▸ Task objective: Find the line that contains "Task: Click the new". Output it and every line after it to the end of the records, exactly as they appear.

(Stored data)
########
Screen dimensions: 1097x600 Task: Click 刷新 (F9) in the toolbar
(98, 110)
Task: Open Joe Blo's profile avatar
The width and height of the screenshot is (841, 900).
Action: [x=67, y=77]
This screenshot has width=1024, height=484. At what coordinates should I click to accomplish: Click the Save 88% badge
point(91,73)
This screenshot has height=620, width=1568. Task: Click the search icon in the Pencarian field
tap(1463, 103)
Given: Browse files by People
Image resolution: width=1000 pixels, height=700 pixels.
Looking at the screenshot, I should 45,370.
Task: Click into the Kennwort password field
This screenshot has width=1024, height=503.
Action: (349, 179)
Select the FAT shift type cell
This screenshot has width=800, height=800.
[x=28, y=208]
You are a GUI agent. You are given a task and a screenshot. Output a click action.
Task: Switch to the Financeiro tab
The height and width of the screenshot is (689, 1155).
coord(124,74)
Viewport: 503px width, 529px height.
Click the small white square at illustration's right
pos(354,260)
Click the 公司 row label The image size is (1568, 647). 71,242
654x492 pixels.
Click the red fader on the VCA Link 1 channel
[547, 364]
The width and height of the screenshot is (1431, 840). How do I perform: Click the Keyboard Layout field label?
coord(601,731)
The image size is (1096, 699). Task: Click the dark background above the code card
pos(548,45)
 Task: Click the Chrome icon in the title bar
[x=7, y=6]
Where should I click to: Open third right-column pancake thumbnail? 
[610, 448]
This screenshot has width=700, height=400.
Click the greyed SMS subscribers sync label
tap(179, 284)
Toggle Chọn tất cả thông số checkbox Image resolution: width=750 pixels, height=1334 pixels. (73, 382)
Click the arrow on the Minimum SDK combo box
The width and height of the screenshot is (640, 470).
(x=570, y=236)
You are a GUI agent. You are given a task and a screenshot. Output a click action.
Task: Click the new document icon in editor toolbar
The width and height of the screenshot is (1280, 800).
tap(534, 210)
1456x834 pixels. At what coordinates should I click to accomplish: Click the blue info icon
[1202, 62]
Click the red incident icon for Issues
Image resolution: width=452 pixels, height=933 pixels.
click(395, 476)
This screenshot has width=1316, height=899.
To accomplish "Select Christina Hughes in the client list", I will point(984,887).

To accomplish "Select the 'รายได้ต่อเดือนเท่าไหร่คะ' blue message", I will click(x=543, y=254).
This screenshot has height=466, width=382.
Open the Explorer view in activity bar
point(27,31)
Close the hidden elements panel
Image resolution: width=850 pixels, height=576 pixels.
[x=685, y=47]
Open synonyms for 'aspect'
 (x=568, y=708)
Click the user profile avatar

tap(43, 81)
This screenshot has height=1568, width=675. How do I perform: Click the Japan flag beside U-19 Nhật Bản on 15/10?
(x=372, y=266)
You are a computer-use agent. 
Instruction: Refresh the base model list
########
▸ Output below:
Task: Click the new document icon in editor toolbar
The width and height of the screenshot is (1280, 800).
tap(534, 210)
1456x834 pixels. At what coordinates should I click to accomplish: Click the blue info icon
[1202, 62]
Click the red incident icon for Issues
Image resolution: width=452 pixels, height=933 pixels.
click(395, 476)
This screenshot has width=1316, height=899.
To accomplish "Select Christina Hughes in the client list", I will point(984,887).

To accomplish "Select the 'รายได้ต่อเดือนเท่าไหร่คะ' blue message", I will click(x=543, y=254).
This screenshot has height=466, width=382.
Open the Explorer view in activity bar
point(27,31)
Close the hidden elements panel
Image resolution: width=850 pixels, height=576 pixels.
[x=685, y=47]
Open synonyms for 'aspect'
 (x=568, y=708)
Click the user profile avatar

tap(43, 81)
This screenshot has height=1568, width=675. How do I perform: Click the Japan flag beside U-19 Nhật Bản on 15/10?
(x=372, y=266)
You are a computer-use agent. 
Instruction: Refresh the base model list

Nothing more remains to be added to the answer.